I picked up Christina’s World because I’ve always liked the painting of the same name, but don’t know much else about the painter Andrew Wyeth.
This book is not at all what I expected, written by Wyeth’s wife, Betsy James Wyeth, it tells the story not of the artist, or so much his paintings, but of the subject, Christina, and her world that inspired Wyeth.
I’d always seen the figure in the painting as girlish, a teenager perhaps. Her position is curious, out in a field looking back at a house on the hill. Something about the tension in her skinny arms and torso, versus the stillness of her feet suggests her disability.
I was astonished to discover that Christina would have been 55 years old when this was painted in 1948.
The book tells Christina’s incredible story from childhood to death, through the perspective of Betsy Wyeth (who met the adult Christina when she was ten), cobbled together from her own experience of Christina, the stories told to her by Christina during her lifetime, or recalled by childhood friends later on, as well as letters that reveal Christina’s own voice.
Limited geographically by her inability to walk, Christina’s world was a small one one, made rich by the impression she left on those around her.
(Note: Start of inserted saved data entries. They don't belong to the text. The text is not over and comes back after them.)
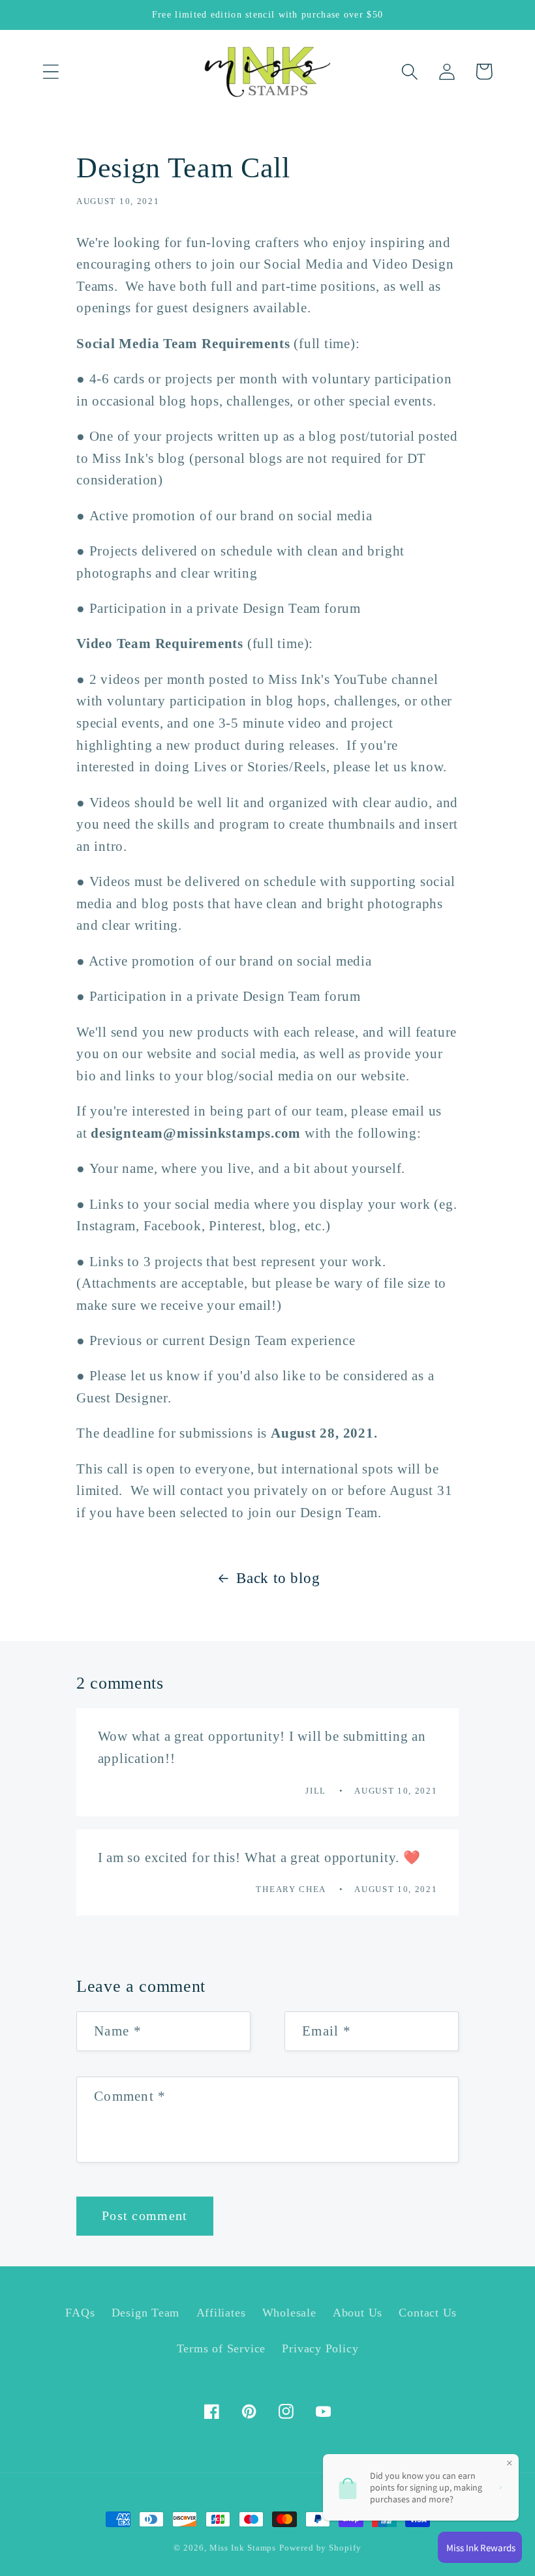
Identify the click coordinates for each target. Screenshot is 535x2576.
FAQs (80, 2312)
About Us (357, 2312)
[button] (50, 71)
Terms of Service (221, 2348)
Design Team (146, 2312)
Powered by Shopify (320, 2548)
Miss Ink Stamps (243, 2548)
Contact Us (428, 2312)
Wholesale (289, 2312)
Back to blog (278, 1577)
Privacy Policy (320, 2348)
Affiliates (221, 2312)
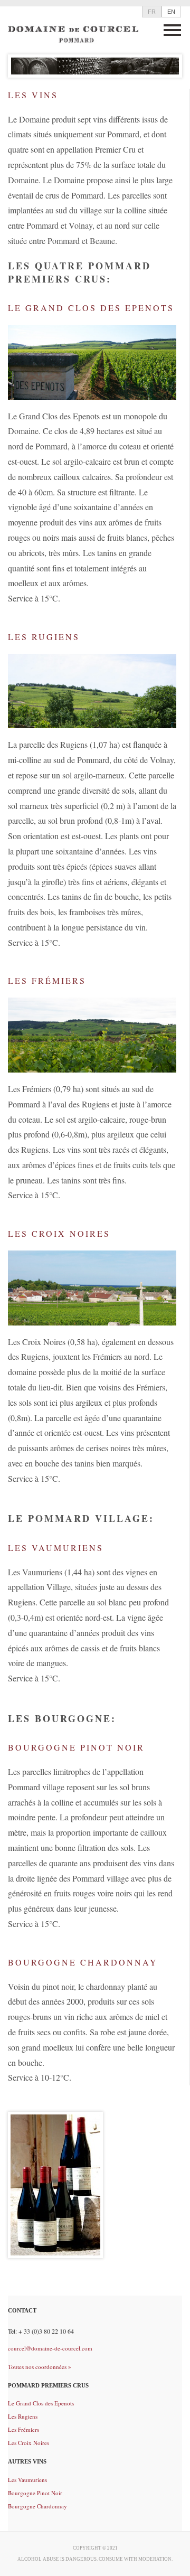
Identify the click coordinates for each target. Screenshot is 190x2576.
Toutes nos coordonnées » (39, 2367)
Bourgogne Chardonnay (37, 2506)
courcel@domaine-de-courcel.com (50, 2348)
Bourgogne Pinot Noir (35, 2493)
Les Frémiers (23, 2429)
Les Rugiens (22, 2416)
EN (171, 11)
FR (152, 11)
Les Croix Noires (28, 2443)
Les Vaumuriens (27, 2480)
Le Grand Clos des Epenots (41, 2403)
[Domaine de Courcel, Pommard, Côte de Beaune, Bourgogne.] (73, 31)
She certainly inspired devotion in her younger brother Alvaro, who was her life long companion.
This world she lived in provided seemingly endless inspiration to Wyeth whose paintings and drawings fill the book and create echoes of Christina’s story.
It’s perplexingly difficult to catagorise this book as it isn’t really a biography of Christina, nor is it a monograph of Wyeth’s work, but something between the two, and all the more intriguing for it.
Christina’s life story and her relationships with (in particular) her brother, the house, and the landscape give a chokingly emotional backstory to the dark, earthy paintings and haunting drawings. With author, Betsy Wyeth, being wife to the artist and friend to the subject, I’ve not seen a book put together in quite this way before.